--- Input for this task ---

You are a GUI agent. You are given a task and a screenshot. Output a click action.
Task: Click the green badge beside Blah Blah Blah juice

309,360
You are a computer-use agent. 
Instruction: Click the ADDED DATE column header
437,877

---
--- Input for this task ---

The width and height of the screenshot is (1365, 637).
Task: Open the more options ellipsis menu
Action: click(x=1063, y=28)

---
--- Input for this task ---

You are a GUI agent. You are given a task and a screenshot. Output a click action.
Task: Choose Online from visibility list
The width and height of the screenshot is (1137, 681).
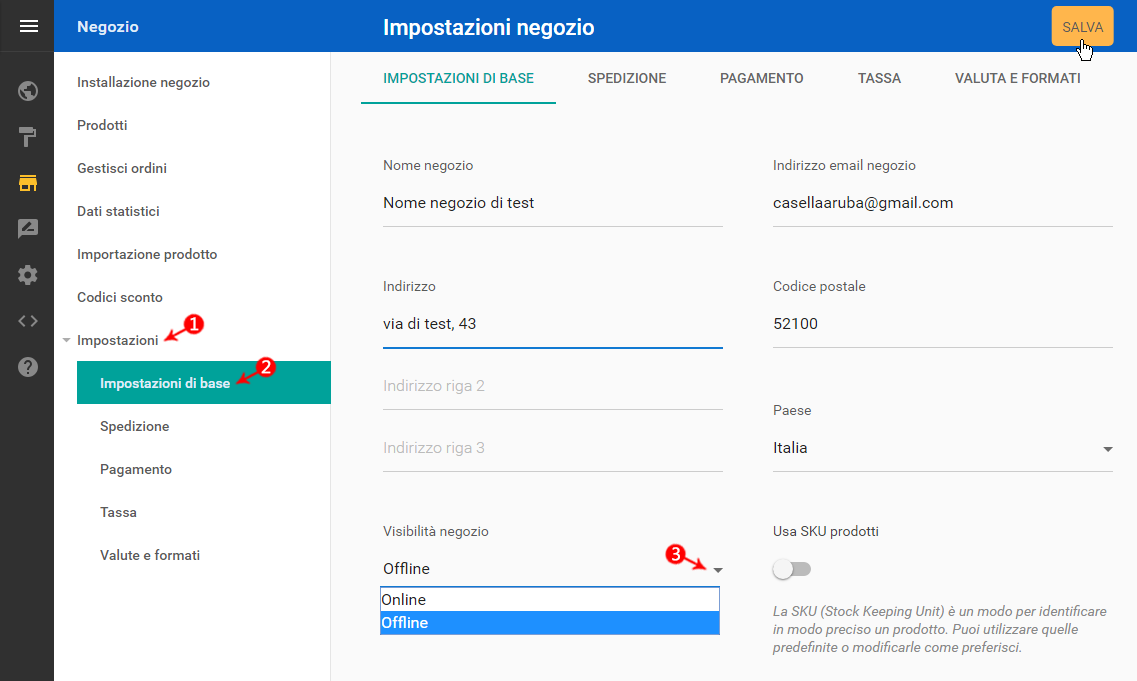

---

# Activity
Set down, exactly as they appear above, all lines from the one that has "Task: Choose Online from visibility list" down to the one that has "The width and height of the screenshot is (1137, 681).", including those two and no others.

# Your solution
Task: Choose Online from visibility list
The width and height of the screenshot is (1137, 681).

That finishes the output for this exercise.